- Birth name: Yasuhiro Kobayashi
- Born: April 29, 1959 (age 65) Matsushiro, Nagano, Japan
- Occupation: Musician
- Instrument: Accordion
- Years active: 1991–present
- Website: coba-net.com

= Yasuhiro Kobayashi =

Yasuhiro Kobayashi (小林 靖宏, Kobayashi Yasuhiro), known professionally as coba, is a Japanese musician, accordionist, composer and arranger, born in Matsushiro, Nagano and brought up in Niigata, Niigata. His music has sold over 1,000,000 CDs.

coba started playing accordion when he was nine. At the age of 18 he moved to Italy in order to hone his music skills in local educational institution and graduated with honours.

In April 1979 coba won an accordionist contest in Japan; in September he did the same in Italy and in October 1980 he was recognized as the best in Austria.

coba creates his own music and makes arrangements for famous compositions. In 1996 he collaborated with Björk recording her album Homogenic and touring in more than sixty countries. Throughout his career coba also worked with Goldie, 808 State, Underworld, Plaid and Howie B.

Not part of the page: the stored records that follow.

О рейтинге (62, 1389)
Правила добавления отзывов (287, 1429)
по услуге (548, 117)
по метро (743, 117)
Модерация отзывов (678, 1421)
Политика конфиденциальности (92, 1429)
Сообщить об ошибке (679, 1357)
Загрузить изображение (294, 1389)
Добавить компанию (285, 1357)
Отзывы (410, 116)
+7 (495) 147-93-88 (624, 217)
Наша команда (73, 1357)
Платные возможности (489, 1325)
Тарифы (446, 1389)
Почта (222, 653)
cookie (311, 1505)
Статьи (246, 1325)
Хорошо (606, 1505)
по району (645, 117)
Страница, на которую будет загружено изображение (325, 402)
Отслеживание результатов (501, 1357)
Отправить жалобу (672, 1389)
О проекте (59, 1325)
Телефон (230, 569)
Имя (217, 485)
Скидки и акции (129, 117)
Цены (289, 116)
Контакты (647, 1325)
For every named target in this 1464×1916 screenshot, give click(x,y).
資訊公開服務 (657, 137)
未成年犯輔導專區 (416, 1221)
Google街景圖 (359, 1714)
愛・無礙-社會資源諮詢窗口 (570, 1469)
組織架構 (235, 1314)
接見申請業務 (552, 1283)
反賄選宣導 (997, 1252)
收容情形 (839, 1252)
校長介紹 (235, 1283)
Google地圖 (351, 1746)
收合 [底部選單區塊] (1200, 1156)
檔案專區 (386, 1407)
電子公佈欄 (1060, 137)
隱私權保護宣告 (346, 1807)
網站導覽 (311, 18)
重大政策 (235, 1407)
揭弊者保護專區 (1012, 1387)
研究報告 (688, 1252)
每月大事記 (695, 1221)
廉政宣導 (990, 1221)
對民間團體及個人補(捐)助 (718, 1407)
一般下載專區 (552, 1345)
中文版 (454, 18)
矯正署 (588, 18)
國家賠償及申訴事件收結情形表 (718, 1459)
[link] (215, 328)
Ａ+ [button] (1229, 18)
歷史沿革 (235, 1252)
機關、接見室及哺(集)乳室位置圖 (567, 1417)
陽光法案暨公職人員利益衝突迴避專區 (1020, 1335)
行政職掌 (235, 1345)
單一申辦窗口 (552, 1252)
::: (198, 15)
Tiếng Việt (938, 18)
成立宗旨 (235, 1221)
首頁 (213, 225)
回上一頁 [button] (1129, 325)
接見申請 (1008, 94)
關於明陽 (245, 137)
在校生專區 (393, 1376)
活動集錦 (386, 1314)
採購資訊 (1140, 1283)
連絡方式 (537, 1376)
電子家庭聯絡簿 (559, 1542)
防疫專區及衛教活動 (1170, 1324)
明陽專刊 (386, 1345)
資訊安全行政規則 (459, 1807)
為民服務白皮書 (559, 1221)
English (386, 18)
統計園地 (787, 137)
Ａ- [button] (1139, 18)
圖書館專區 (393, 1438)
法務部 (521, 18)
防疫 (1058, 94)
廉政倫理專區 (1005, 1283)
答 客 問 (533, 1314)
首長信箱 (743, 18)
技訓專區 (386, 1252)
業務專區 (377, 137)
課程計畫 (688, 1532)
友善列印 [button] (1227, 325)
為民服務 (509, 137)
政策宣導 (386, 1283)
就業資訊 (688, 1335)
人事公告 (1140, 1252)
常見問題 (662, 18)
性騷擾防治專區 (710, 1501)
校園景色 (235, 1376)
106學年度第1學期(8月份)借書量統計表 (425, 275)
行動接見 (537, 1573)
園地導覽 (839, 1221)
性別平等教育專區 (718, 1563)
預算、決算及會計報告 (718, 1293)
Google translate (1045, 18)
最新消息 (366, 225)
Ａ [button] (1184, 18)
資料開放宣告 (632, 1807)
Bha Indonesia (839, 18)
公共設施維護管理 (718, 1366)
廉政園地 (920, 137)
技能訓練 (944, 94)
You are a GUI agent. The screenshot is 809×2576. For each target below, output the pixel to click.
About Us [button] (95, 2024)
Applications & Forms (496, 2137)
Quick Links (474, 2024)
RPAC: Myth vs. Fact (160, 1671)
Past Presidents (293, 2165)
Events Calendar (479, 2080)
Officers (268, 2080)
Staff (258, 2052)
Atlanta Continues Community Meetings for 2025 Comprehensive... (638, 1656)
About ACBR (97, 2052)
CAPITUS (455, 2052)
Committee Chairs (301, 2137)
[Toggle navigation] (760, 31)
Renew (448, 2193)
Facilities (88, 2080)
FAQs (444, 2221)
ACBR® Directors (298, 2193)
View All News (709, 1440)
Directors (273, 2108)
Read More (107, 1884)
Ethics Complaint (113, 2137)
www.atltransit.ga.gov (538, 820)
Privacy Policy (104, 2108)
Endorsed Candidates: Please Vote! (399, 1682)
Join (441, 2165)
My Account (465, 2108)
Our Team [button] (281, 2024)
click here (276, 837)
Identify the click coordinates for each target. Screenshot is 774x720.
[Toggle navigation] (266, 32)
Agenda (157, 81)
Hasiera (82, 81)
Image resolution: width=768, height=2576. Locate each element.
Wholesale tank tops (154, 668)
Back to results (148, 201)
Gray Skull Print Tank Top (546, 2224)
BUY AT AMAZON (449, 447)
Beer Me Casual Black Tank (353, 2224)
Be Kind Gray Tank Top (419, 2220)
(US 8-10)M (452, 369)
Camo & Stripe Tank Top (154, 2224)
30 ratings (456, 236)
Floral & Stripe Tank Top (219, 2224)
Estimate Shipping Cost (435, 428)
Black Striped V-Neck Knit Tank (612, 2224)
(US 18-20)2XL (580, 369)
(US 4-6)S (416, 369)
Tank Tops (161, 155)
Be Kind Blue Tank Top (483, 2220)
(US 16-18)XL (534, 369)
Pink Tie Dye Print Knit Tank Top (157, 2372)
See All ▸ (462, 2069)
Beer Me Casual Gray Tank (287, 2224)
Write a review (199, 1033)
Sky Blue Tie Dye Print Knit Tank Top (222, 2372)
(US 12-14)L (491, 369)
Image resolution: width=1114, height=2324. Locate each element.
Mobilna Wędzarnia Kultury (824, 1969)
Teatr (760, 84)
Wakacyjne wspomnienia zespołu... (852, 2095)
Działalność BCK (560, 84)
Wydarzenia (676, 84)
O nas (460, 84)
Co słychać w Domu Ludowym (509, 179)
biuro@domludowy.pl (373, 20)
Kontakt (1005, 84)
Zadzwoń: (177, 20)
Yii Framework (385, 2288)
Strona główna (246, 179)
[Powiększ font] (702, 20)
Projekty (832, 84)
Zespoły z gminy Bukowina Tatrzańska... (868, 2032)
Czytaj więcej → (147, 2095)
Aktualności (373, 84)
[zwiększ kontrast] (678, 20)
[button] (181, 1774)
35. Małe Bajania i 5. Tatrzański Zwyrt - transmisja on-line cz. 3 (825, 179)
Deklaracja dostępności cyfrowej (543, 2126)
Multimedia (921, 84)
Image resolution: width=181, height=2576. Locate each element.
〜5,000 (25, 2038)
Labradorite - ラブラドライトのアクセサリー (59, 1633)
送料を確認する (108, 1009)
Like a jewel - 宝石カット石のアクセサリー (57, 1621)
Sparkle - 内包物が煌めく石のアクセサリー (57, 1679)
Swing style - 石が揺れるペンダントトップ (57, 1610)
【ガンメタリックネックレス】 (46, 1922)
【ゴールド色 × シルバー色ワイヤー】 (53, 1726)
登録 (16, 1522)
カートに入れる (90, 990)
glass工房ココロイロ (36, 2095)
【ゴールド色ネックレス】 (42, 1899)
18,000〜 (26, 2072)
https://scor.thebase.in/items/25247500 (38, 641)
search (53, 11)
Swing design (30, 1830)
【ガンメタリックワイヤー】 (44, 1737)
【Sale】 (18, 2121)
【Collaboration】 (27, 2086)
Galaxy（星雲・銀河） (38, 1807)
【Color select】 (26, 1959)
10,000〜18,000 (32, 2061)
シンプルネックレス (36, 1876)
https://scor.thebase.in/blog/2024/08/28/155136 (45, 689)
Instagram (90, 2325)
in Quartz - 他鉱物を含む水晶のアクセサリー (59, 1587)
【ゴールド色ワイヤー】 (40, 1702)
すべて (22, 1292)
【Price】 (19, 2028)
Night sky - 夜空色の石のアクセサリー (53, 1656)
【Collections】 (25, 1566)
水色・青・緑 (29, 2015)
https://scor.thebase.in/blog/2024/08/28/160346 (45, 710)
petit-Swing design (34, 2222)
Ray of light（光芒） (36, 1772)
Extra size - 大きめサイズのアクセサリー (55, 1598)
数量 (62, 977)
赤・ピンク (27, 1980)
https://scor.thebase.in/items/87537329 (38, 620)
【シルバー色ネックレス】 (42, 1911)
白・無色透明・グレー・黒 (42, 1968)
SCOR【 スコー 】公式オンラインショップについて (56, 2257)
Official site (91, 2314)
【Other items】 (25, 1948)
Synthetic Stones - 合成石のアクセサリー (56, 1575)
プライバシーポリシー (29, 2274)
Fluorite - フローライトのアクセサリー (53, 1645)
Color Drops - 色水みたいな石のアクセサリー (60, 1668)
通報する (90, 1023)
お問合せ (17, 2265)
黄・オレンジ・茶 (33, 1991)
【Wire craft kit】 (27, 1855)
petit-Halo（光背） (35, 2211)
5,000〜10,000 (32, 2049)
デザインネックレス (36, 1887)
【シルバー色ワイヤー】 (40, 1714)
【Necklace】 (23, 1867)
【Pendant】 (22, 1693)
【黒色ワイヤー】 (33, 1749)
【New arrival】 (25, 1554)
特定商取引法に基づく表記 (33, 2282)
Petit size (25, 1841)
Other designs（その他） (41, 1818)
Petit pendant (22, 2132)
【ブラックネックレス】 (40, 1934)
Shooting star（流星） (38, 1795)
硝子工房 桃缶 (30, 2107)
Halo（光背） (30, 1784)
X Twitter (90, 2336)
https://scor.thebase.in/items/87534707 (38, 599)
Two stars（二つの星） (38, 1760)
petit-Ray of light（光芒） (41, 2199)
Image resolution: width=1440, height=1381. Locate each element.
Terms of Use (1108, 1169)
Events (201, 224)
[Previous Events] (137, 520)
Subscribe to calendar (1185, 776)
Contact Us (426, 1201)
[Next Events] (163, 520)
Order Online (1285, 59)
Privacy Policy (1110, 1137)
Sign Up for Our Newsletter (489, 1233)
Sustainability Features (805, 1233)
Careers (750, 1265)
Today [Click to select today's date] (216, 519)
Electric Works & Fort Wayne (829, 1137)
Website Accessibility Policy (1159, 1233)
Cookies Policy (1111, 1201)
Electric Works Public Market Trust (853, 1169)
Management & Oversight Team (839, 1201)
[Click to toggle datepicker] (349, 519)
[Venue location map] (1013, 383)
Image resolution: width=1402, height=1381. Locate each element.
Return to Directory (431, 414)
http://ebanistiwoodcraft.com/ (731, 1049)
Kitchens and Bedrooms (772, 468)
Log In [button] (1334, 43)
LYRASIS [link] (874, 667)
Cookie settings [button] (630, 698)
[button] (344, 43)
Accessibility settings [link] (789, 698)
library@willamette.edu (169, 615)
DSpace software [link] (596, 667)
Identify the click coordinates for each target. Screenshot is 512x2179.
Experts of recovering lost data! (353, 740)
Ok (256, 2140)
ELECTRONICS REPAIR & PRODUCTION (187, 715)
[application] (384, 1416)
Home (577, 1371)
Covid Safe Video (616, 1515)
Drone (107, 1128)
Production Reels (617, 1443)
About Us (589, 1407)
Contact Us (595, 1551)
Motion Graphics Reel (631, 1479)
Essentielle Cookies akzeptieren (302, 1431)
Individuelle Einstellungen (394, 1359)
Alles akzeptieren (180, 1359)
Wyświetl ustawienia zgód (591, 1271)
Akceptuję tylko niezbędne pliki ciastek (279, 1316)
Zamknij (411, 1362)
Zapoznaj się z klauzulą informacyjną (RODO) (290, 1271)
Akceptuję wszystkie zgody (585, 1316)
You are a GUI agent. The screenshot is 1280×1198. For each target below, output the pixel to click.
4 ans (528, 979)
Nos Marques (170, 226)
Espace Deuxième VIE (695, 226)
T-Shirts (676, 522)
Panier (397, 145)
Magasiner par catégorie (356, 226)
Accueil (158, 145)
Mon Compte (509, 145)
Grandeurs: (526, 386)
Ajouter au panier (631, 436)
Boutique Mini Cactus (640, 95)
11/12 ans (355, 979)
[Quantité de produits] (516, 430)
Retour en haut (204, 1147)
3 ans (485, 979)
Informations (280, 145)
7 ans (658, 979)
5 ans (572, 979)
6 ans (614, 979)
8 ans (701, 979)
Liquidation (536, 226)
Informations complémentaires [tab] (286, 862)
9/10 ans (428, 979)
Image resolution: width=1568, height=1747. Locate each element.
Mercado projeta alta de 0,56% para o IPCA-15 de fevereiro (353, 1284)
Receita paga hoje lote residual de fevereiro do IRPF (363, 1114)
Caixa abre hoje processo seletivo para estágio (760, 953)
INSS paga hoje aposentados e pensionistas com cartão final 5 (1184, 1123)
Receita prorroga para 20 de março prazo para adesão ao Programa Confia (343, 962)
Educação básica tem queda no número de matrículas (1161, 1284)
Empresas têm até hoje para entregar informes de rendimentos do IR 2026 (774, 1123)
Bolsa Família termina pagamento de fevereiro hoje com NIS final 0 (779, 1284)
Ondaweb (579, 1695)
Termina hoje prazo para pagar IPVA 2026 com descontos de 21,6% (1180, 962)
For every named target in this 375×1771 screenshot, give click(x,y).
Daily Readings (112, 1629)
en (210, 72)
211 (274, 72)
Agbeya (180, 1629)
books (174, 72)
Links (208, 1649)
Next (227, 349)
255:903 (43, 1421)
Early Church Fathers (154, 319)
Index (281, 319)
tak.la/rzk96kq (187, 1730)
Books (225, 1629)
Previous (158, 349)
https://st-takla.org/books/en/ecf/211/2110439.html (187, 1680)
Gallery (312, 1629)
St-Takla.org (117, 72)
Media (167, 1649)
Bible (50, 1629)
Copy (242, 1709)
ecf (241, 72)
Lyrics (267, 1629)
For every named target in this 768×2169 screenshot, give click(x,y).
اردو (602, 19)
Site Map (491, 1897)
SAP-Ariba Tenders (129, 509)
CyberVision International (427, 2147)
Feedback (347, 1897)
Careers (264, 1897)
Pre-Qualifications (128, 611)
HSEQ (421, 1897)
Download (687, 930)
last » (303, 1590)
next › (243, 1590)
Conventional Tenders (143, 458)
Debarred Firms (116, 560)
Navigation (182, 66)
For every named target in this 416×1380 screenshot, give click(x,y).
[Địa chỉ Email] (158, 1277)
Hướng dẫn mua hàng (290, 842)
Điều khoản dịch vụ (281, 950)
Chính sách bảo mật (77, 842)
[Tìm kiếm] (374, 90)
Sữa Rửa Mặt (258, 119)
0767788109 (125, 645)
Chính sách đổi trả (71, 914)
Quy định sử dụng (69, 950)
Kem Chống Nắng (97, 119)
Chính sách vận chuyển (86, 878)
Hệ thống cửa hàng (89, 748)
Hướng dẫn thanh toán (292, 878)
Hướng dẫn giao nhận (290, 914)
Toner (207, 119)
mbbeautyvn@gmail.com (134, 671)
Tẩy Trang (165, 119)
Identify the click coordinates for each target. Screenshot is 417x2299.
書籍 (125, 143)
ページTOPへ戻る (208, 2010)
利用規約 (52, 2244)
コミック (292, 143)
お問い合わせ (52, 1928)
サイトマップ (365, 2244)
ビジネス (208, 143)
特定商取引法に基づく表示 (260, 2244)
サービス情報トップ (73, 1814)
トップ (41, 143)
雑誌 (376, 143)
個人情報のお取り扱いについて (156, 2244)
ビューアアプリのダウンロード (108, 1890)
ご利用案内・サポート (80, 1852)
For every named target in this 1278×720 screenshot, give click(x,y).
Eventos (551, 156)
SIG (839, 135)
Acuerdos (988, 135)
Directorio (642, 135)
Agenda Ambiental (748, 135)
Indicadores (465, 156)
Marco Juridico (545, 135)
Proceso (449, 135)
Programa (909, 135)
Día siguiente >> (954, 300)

In 1996 French magazine Nova Magazine named "Roots" album the best one. In 2001 coba was awarded "The Best Composer of the Year" for his soundtracks according to Japanese Award Academy. In 2002 he created music for Pokémon. In 2006 coba was awarded "Voce d’oro" - the prize of "the most active accordionist in the world".

coba released more than 30 albums. He considers that his music doesn't belong to any genre.